A trilogy depicting Arthurian Britain. The series posits that post-Roman Britain was a difficult time for the native Britons, being threatened by invasion from the Anglo-Saxons in the East and raids from the Irish in the West. At the same time, they suffered internal power struggles between their petty kingdoms and friction between the old Druidic religion and newly arrived Christianity. The author has often said that these are his own favourite stories; "I have to confess that of all the books I have written these three are my favourites."

===Grail Quest novels===

This series deals with a mid-14th century search for the Holy Grail during the Hundred Years' War. Englishman Thomas of Hookton becomes drawn into the quest by a mysterious man called "The Harlequin", who murders Thomas's father in his search for the Grail. Cornwell was planning at one point to write more books about Thomas of Hookton and said that, shortly after finishing Heretic, the third novel in the series, he had "started another Thomas of Hookton book, then stopped it—mainly because I felt that his story ended in Heretic and I was just trying to get too much from him. Which doesn't mean I won't pick the idea up again sometime in the future." He returned to the character in 1356, published in 2012.
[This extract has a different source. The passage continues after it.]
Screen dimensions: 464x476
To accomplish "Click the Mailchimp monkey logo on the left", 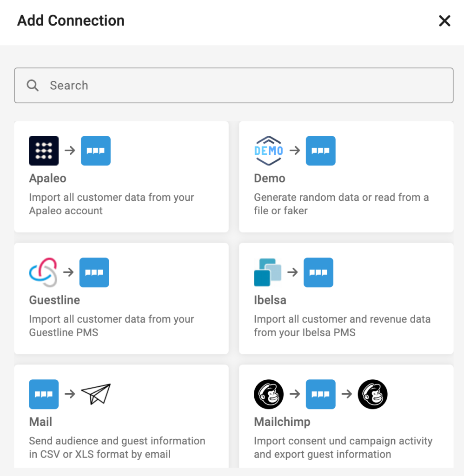I will click(x=269, y=394).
===Saxon Stories/The Last Kingdom===

The series focuses on the Anglo-Saxon kingdom of Wessex. The idea for the series took shape in his mind after meeting his real father in Canada in his fifties, learning his own ancestry back to that era, to the real-life Uhtred of Bebbanburg, who became Uhtred, the protagonist of the series. Cornwell realised that most English people are unaware of how England came to be, rather than say, Dane-land, in that era of multiple peoples on the island of Great Britain. Uhtred reluctantly helps Alfred the Great, a man he respects but dislikes, further his ambition of uniting all English speakers into a single kingdom. The series continues after the death of Alfred, with his heirs striving to achieve his dream. The first novel was published in 2004. In 2020, the 13th and final book was published.

The Last Kingdom and The Pale Horseman were the basis for the first series of the television series, The Last Kingdom, while The Lords of the North and Sword Song were the basis for the second series. A third series, based on The Burning Land and Death of Kings, was released in November 2018, and a fourth series was released in April 2020. A fifth series was released on March 9, 2022.

===Starbuck Chronicles===

Four novels set during the American Civil War follow the adventures of Boston-born Nathaniel Starbuck during his service in the Confederate Army. The series is notable for an appearance by Richard Sharpe's son as a supporting character.

===Thriller series===
Cornwell's thriller series are modern mysteries, all with sailing themes. He is a traditional sailor and enjoys sailing his Cornish Crabber christened Royalist. According to Cornwell's website, there may be no additions to the series: "I enjoyed writing the thrillers, but suspect I am happier writing historical novels. I'm always delighted when people want more of the sailing books, but I'm not planning on writing any more, at least not now – but who knows? Perhaps when I retire".

==Nonfiction==
In addition to his many novels, including a fictional account (Sharpe's Waterloo) of the battle of Waterloo, Cornwell published a nonfiction book, Waterloo: The History of Four Days, Three Armies and Three Battles, released in September 2014, in time for the 200th anniversary of that battle.